##### Records

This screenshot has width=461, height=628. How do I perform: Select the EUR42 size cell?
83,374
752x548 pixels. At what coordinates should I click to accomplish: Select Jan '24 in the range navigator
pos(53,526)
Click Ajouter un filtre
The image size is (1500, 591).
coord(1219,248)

##########

All lines from the line containing "752x548 pixels. At" through the end of the listing above are to be duplicated exactly; include both ends and nothing further.

752x548 pixels. At what coordinates should I click to accomplish: Select Jan '24 in the range navigator
pos(53,526)
Click Ajouter un filtre
The image size is (1500, 591).
coord(1219,248)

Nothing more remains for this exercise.